[[ Input data, beginning ]]

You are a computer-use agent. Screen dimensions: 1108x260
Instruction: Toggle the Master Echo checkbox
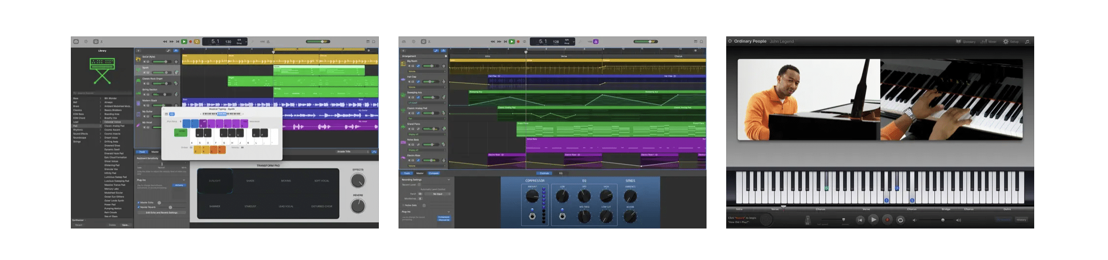coord(138,202)
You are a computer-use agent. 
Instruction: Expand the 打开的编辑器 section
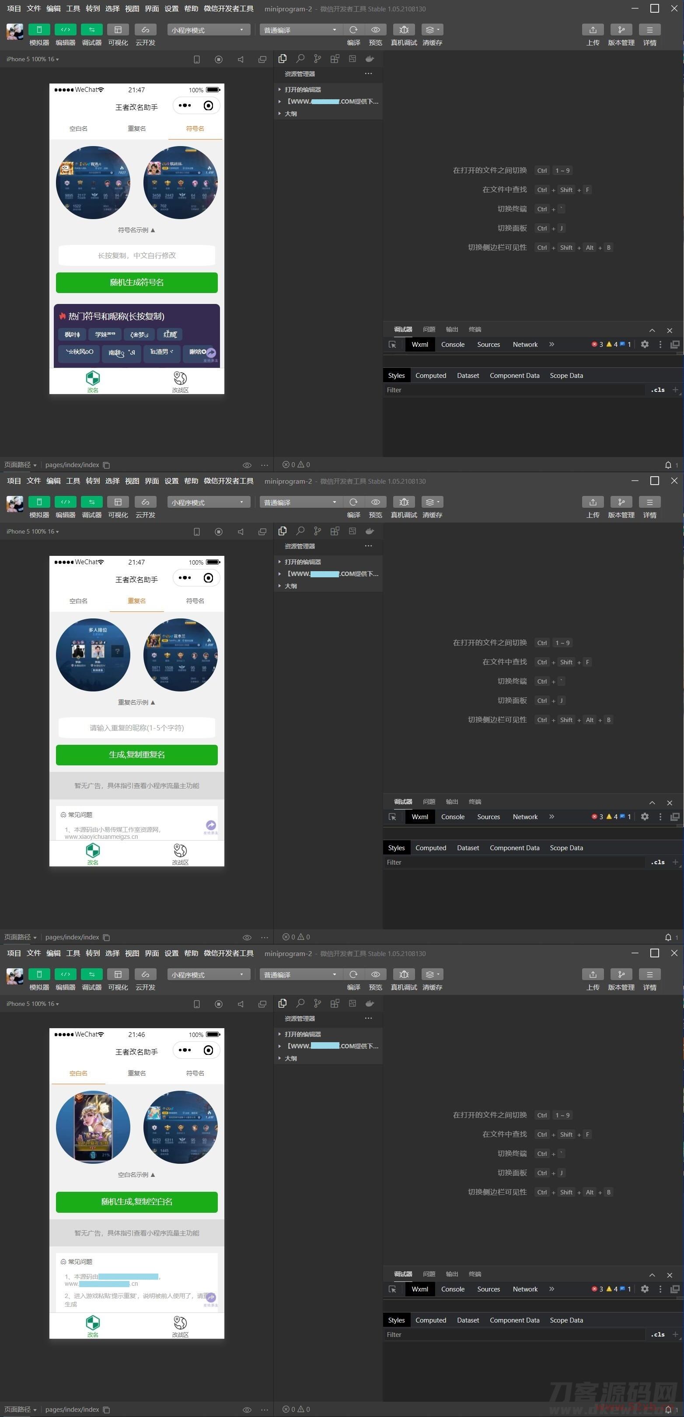[x=303, y=90]
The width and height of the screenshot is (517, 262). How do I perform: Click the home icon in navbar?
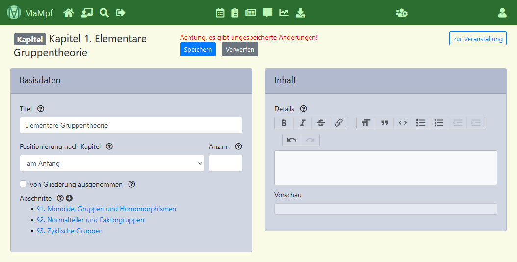point(68,13)
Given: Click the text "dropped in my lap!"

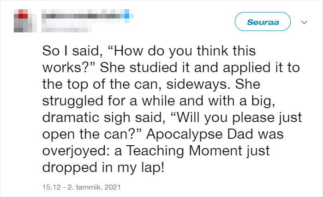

[[ Input data, end ]]

Return exactly, and only, the lines that run from the line containing "Instruction: Expand the 打开的编辑器 section" to the last line of the entries above, both ends included, with pictures left out.

Instruction: Expand the 打开的编辑器 section
[x=303, y=90]
The width and height of the screenshot is (517, 262). How do I perform: Click the home icon in navbar?
point(68,13)
Given: Click the text "dropped in my lap!"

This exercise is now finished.